Réunion du jeudi 22 février 2024 à 14h00
Commission d'enquête sur la gestion des risques naturels majeurs dans les territoires d'outre-mer

Daniel Gibbs, ancien président de la collectivité de Saint-Martin :

Concernant la gestion de la crise, vous faites certainement référence au poste de commandement ou centre opérationnel départemental (COD) qui a été mis en place et qui attribue des codes couleurs en fonction de la vigilance. Chaque institution a ses propres compétences. Une fois que nous sommes cloisonnés et en situation de recevoir l'événement, c'est le COD de l'État qui prend le commandement jusqu'à la fin de l'événement. C'est donc un poste de commandement de l'État avec une participation de la collectivité.
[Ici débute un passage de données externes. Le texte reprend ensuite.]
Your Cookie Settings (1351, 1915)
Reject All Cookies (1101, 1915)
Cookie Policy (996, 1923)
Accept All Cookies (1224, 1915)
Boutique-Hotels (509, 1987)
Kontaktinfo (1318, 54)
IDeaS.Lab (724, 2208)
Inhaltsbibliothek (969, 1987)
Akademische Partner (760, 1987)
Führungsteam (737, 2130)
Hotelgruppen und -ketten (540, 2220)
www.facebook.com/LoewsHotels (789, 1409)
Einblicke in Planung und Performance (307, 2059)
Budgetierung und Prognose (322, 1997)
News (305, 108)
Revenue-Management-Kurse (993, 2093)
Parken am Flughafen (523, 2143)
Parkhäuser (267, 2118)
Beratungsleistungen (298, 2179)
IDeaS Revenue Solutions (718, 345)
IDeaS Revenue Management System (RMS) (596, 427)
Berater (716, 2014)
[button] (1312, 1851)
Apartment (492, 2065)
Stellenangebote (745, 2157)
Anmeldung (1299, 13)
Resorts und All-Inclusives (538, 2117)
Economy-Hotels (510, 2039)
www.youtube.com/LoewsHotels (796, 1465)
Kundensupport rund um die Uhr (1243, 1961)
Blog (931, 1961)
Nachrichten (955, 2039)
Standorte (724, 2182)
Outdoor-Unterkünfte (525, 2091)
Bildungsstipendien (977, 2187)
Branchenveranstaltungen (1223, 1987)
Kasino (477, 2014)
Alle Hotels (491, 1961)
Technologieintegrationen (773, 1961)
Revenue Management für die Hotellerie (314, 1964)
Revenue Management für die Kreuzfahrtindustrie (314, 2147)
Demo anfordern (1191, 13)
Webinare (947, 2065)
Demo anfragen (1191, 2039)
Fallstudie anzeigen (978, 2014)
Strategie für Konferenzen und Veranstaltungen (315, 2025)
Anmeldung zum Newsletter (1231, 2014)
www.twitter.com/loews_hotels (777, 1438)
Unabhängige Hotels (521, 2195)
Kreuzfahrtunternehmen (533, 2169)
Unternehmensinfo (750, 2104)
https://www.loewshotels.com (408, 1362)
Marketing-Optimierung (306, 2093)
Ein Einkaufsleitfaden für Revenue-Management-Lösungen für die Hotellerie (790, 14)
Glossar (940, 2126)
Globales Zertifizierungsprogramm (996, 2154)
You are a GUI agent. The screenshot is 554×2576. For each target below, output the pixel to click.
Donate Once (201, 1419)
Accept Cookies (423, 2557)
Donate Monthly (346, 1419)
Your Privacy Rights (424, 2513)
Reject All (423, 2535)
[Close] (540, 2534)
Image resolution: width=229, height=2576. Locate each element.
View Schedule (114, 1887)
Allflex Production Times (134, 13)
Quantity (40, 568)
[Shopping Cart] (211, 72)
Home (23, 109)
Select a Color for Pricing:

Vous semblez suggérer, entre les lignes, les problématiques entre les compétences de la collectivité et les compétences de l'État. À l'époque, la préfète en exercice était Mme Laubies et je tiens à préciser que nos relations étaient très bonnes, ce qui n'a pas été toujours le cas avec les préfets qui lui ont succédé. Vous savez, la fonction est une chose et l'être humain en est une autre. L'être humain joue une part importante dans la réussite d'un fonctionnement. Avec Mme Laubies, nous avons essayé de nous répartir les tâches entre les moyens d'avertissement et les préconisations en attente du passage, pendant le passage et après le passage du cyclone. Nous avions défini ensemble ces codes couleurs dans un souci de meilleure efficacité et de meilleure réaction sur le terrain.

Or nous n'avions pas prévu – de même que Météo France – une telle intensité de frappe de ce cyclone. La situation était tellement désastreuse au lendemain du passage du cyclone que très rapidement, nous nous sommes rendu compte qu'en l'absence de synergie entre les humains qui géraient les positions, elle pouvait devenir catastrophique.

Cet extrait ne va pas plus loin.